# High FAT Bulking Diet



## Serc. (Mar 9, 2014)

Hey mates, i thought of making some changes in my bulking diet and wanted to ask you guys for some suggestions on this right here.

My current macro ratio is 550 carbs 250 prot 90 fat. And my thoughts was to lower my carbs to 300-350 and increase my fats to ~200.

Anyone ever did sothing like that on a Bulk?

Fats will mostly come from flaxseed or maca nut oil, will take roughly 10-12 TBL spoons in and the rest going to be the fats from the actual food.
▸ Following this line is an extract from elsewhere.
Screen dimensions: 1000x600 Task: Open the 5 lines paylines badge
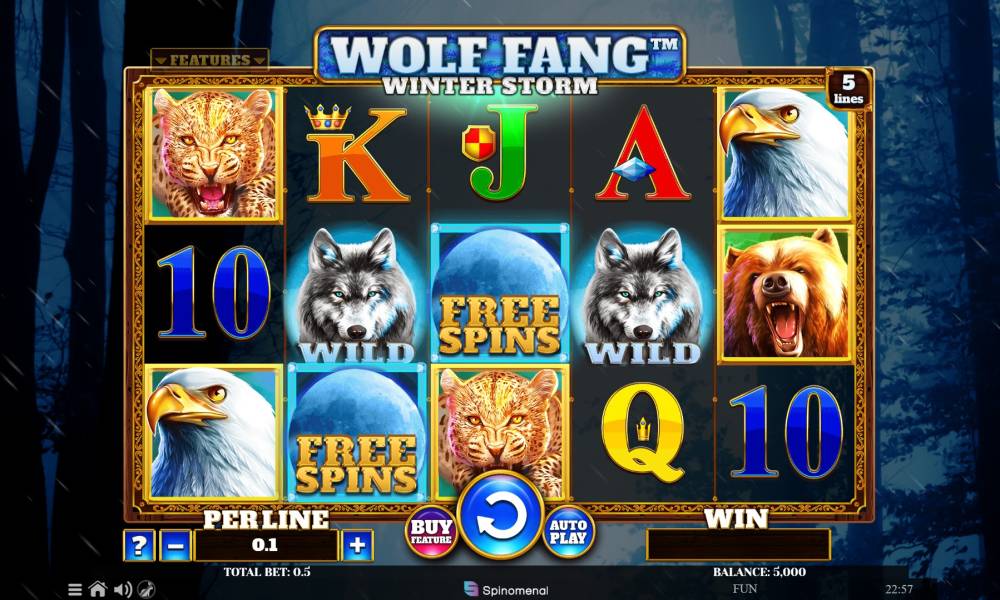point(848,89)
I know that too much of any macro nutrient will make you fat no matter if those are carbs or fats, but will that high amount of fats + the cal surplus make me gain a lot more fat than a regular bulking diet with moderate fats?


----------



## H_JM_S (Mar 27, 2012)

Technically you shouldn't gain any more weight doing it this way around compared to high carbs aslong as the total cals are equal. I prefer higher fats as I suffer serious bloating with carbs.


----------



## naturalun (Mar 21, 2014)

Contemplating this for my bulk also, don't wanna go above 250g carbs. So yeah 200g fat would be perfect for me also, plenty of peanut butter =heaven


----------



## Mogadishu (Aug 29, 2014)

Serc. said:


> I know that too much of any macro nutrient will make you fat no matter if those are carbs or fats, *but will that high amount of fats + the cal surplus make me gain a lot more fat than a regular bulking diet with moderate fats*?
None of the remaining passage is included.